Doug Hewitt is a new small-business co-owner in Berkeley. “$500,000 is the rule of thumb — at least, that’s what I was told,” Hewitt said of the price he paid in 2015 to start his coffeeshop. “I had to be prepared to go all the way up to a million.”
Hewitt’s business, 1951 Coffee Company, doubles as a non-profit that trains refugees for employment in the coffee industry. Hewitt trains barista employees, not necessarily business owners. Hewitt said it would be a challenge for a refugee in this area today to raise the capital to start their own business. “Because they’re refugees, they have no credit,” he said. “They would have to figure out what the American credit system is — and then build some of it.”
But some argue that working as an employee is not enough to survive in the Bay Area today. Former FuseBOX owner Ellen Chang said four of her FuxeBOX employees were evicted from their homes, unable to survive off of minimum wage.
Minimum wage was just raised to $14 in SF late June this year, the highest in the country. Certain businesses would be affected by this incremental change, as Jim Lazarus, SF senior vice president of public policy at the Chamber of Commerce commented. “Initially, you’re going to have some impact on certain business not keeping the same number of employees and not being able to have the revenue to keep bumping up employees’ salaries,” he said, adding, “But… I don’t think the $14 increase is impacting the ability of business to grow in San Francisco.”
Up until this year, Hannah Hoffman was able to make ends meet with her small business, Doughnut Dolly. It started as a “lemonade stand operation” in 2002 and grew successfully from there. Hoffman eventually started a kickstarter campaign and obtained a bank loan to sustain her buildout into Berkeley, San Francisco, and Oakland. But now these shops are as empty as Doughnut Dolly and Hoffman’s savings accounts and even today Hoffman is devastated by her loss, she said.
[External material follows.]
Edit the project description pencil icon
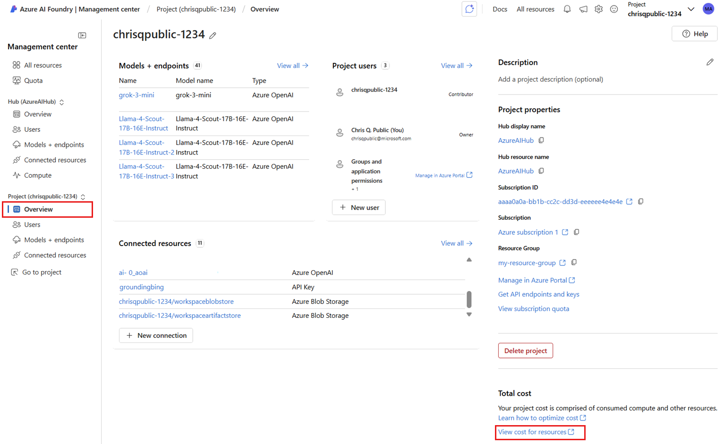This screenshot has height=444, width=724. (x=710, y=62)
Doughnut Dolly scraped by on a 5 to 10% profit margin for seven years, a tiny margin that Hoffman says is typical of the food industry today. Everything has become more expensive than when her parent’s generation worked in the food business, she explained. A casket of eggs can be sold for 40 dollars one day and 70 the next. She recalled troubling experiences and encounters with banks as a single, independent woman trying to obtain her loan. These factors, along with increasing rents and customers that are usually unwilling to pay the true price for their food, made it impossible for Hoffman to sustain Doughnut Dolly.
“Customers are not willing to spend more money to pay for our increases. Food is expected to be cheap, but labor is supposed to be expensive. It’s not a holistic fix. Small business owners take the brunt of that and we fail,” she said.
Hoffman still believes that small businesses are the foundation of economy, supporting community spaces, fostering community relationships and supplying superior products. She is still figuring out what her next steps are post-Doughnut Dolly . “There is no one challenge or one biggest challenge. I spent seven years of my life working 11 to 21 hours a day. As a small business owner, you’re the chief dish washer and the CEO. You scrub the toilet and you count the cash.”
But Alex Sieu, working his ten-hour shifts at Dream Fluff Donuts remains optimistic. His small donut business allowed him to provide a better life for his daughters, to take charge of his own resettled life, he explained, even when he spoke very little English and had no credit. “I love this country. The American dream is still alive to me. If you are willing to work hard, there is still great opportunity,” he said, his hand gestured around his store where the donuts lay temptingly on the counter shelves, the TV played the news in the top corner and a bell fixed to the wooden doors announced each new customer.
“We have a profound effect,” Hoffman said, “we employ people locally, we give charity locally and we help form relationships with people locally… We’re the heart pumping the blood into our communities.”